Gomphrena globosa

bachelor's button

 

Gomphrena globosa

L. 1753

pronounced: gom-FREE-nuh glob-OH-suh

(Amaranthaceae — the amaranth family)

 

common names: bachelor's button, globe amaranth

The only derivation I have been able to find for Gomphrena refers to an ancient classical name for an amaranth. This sounds likely, but I have not been able to verify it. Globosa from the Latin globosus, spherical.

This lovely little edging plant is a native of Brazil, Panama and Guatemala. It is a close relative of the Gomphrena Weed so common here in the wet season.

Bachelor’s Button is a low-growing, compact annual with a typical height of 30–60 cm, with some cultivars reaching a height of 90 cm. It has a bushy, shrub-like appearance with a spread of 30 – 45 cm, with stiff, erect branched stems.

The leaves are narrow, oblong to ovate, 3 – 10 cm long and pubescent, in various shades of green, from medium green to greyish and bluish green, sometimes with a purplish or silvery tinge.

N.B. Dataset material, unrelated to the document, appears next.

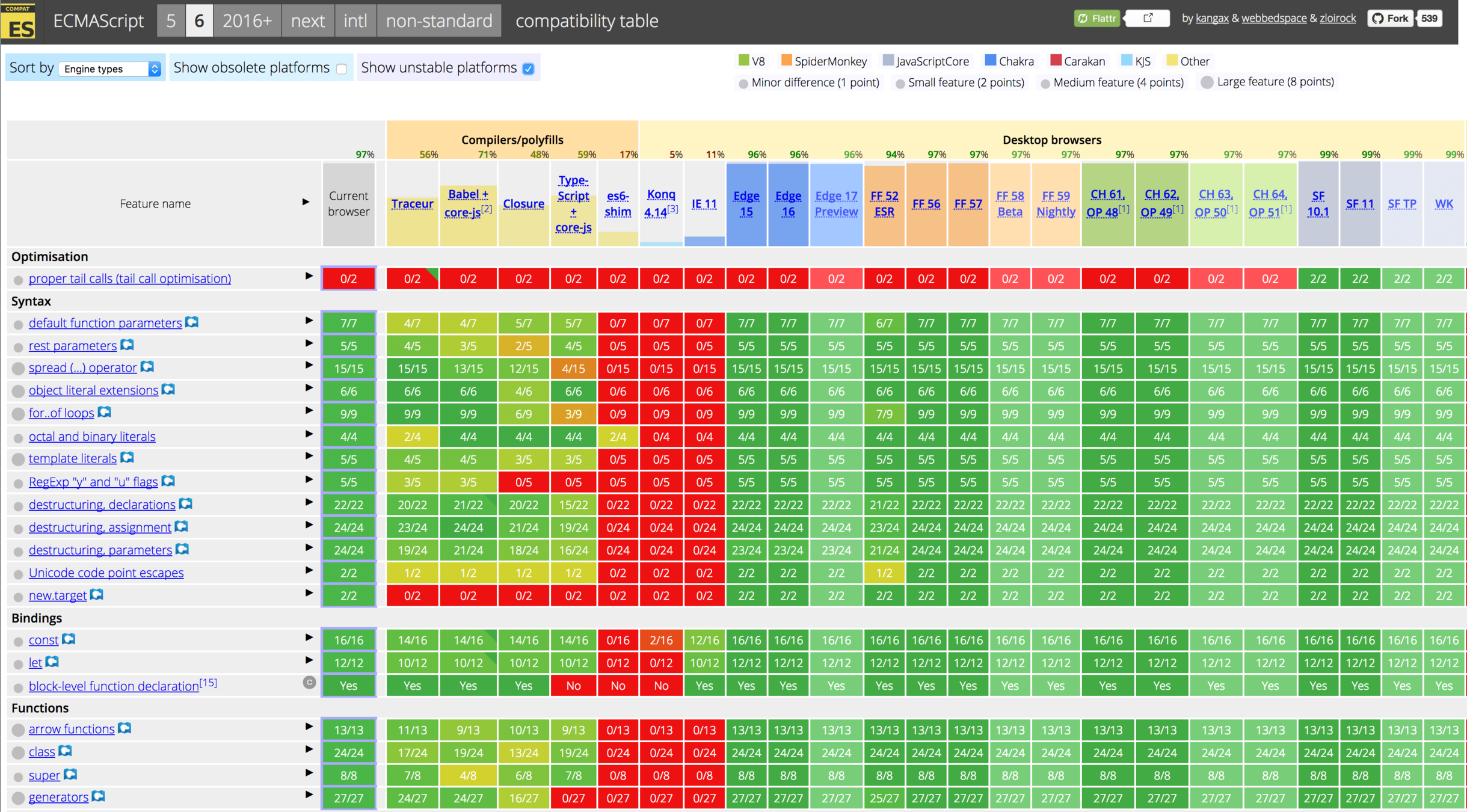
Task: Expand the class feature row
Action: 309,749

The showy clover-like flowerheads are borne on long upright stalks. The flowers are about 2 – 2.5 cm across and a little longer than they are wide. The colour ranges from the original colour of magenta-purple to other cultivar colours of purple, red, white, pink, lavender, and even orange, yellow and blue. It is these numerous, brightly-coloured papery-textured bracts, fashioned together into globose flowerheads, blooming abundantly non-stop throughout the year here, or from summer to autumn in colder regions, that make them appealing to garden-lovers. The true flowers, appearing in between the bracts, are tiny white to yellow trumpet flowers. Gomphrena globosa flowerheads are excellent as cut flowers, being long-lasting. They are probably even better as everlastings for dried flower arrangements, retaining colour and shape more or less indefinitely. The everlastings may be prepared by cutting stems just as the flowerheads are beginning to open, and drying by hanging upside down in a warm, dark and airy place.

Propagate by sowing fresh seed on top of the soil (they require light to germinate) for a day or two in the sun before covering. Alternately, fresh plants may be obtained by layering. A stem is bent down and covered with soil at a node. When it has rooted, the new plant may be severed from the parent and replanted elsewhere.

These plants are excellent at attracting butterflies.